■ What the task requires ■
Repeat the material word for word, starting with its first line and going on through the line with "click(614, 167)", including both of those lines.

■ Listing ■
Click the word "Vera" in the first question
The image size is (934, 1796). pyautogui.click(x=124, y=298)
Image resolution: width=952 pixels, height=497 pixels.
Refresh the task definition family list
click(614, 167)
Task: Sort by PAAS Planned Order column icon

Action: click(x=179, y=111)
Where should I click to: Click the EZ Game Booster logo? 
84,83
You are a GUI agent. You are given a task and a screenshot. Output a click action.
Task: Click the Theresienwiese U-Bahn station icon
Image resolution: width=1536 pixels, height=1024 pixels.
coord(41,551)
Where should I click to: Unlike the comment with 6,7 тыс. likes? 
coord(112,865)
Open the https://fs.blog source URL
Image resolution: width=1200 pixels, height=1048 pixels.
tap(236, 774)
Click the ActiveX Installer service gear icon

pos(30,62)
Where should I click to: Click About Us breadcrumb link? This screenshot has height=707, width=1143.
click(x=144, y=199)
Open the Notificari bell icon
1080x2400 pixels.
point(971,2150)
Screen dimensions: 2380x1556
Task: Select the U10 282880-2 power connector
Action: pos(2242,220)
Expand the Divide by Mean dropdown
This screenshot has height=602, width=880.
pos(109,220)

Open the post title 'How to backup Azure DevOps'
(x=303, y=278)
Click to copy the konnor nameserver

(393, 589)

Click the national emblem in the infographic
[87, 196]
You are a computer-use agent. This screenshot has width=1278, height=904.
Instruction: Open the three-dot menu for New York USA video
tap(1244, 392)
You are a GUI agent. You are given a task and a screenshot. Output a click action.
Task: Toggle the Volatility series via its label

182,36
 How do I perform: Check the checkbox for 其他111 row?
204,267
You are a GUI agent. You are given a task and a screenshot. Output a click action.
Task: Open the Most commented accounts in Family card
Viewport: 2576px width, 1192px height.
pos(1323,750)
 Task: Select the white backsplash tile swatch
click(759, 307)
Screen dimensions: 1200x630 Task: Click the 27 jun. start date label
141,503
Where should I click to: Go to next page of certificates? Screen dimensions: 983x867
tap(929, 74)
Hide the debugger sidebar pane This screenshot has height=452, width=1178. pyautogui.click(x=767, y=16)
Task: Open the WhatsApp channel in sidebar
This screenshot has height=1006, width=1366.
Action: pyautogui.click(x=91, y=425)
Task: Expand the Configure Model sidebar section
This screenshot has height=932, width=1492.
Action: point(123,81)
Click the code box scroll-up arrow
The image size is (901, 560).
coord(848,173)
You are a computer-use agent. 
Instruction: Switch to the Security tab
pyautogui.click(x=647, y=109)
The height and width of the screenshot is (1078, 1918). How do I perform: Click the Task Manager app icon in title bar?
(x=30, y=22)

■ Solution to the problem ■
Click the word "Vera" in the first question
The image size is (934, 1796). pyautogui.click(x=124, y=298)
Image resolution: width=952 pixels, height=497 pixels.
Refresh the task definition family list
click(614, 167)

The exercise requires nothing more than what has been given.